Five bands, highlighted by the Purdue Jazz Band and the Harrison High School Jazz Band, are featured at the informal event, which runs from 5 p.m. to 8 p.m. April 19 at Slayter Center. Concertgoers are encouraged to bring picnics and lawn chairs to Slayter’s grassy hill. Admission is free.
For the student musicians as well as the audience, the concert’s a chance to kick back and enjoy being outside, according to M.T. “Mo” Trout, director of jazz studies at Purdue University. “We try to play tunes where a lot of people get a chance to solo, and hit different styles of jazz. We do things that are fun to play,” he says.
One of Purdue’s first jazz musicians, 1954 Industrial Economics grad Chet Bauch from Dayton Ohio, will return to conduct several tunes he’s arranged for jazz band. In the early 1950s, “Spotts Emrick found I was the jazz burr under his saddle, and he invited me to leave the band program,” says Bauch who continued to promote jazz on campus and formed what was most likely Purdue’s first student jazz orchestra.
In Emrick’s defense, Bauch says there weren’t many universities that did offer jazz as part of their curriculum at that time. “We used to play with guys from Ohio State and they didn’t have one. Their faculty was as negative and antagonistic as Purdue, and they had a school of music,” he says.
Bauch did find support on campus. His 18-piece orchestra played numerous dances at the Purdue Union and even gave a few performances in Elliott Hall. Other band students secretly defied Emrick and performed with Bauch. Still, “we had to do everything on the sly. You have no idea what kind of nonsense we had to go through in those days,” he says.

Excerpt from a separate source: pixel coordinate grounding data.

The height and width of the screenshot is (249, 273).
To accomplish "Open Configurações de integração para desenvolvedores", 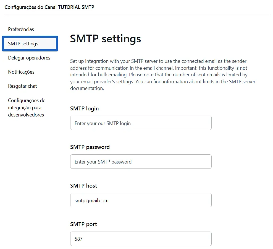I will [27, 108].
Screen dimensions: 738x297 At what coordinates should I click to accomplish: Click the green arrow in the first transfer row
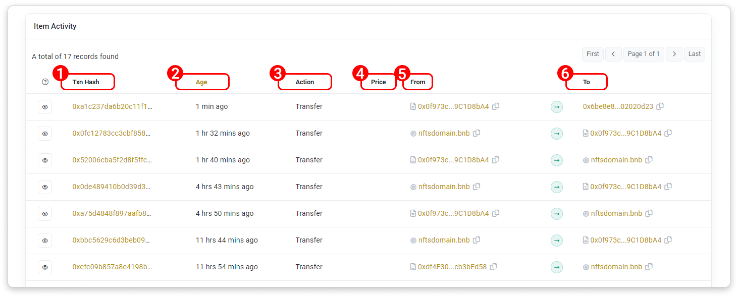[x=557, y=107]
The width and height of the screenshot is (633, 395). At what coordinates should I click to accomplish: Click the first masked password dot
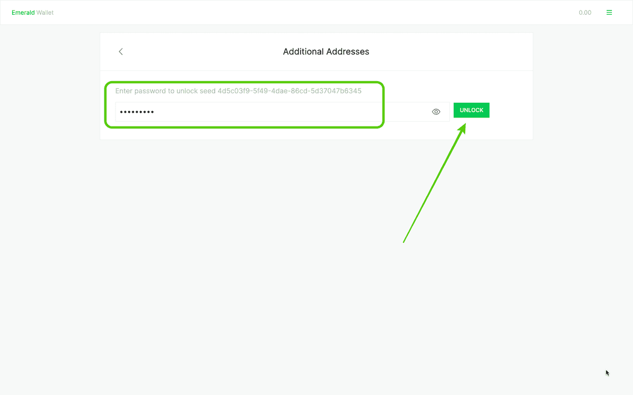(121, 112)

After college Bauch worked for General Motors, then joined the US Navy where he continued to write arrangements and compositions for the Navy’s ComAirLant fleet big band in Jacksonville, Fla. Through several career moves, and a return to the University of Dayton for an electrical engineering degree, he continued to stay active as a conductor, saxophonist and writer/arranger. He now works with the various “ghost” bands - like the Nelson Riddle, Tommy Dorsey and Buddy Morrow orchestras - that criss-cross the country, and serves on the faculty at Ohio State as an arranger/composer. “I think I’m the only engineer they’ve ever had in that job,” he says.
Bauch will conduct “Count Buckwheat” with the Alumni Jazz Band, at the Slayter Concert and will also conduct the Purdue Jazz Band in “Perdido” and “Angel Eyes.”
Some of the other standards on the concert line-up include “I Love Paris,” “Night Train,” “Misty” and “Along Came Betty.”
Order of performance for the concert begins with the Purdue Concert Jazz Band followed by the Harrison High School Jazz Band, Purdue’s Lab Jazz Band and the Alumni Jazz Band. The evening is drawn to a close by Purdue Bands’ premier ensemble, the Purdue Jazz Band.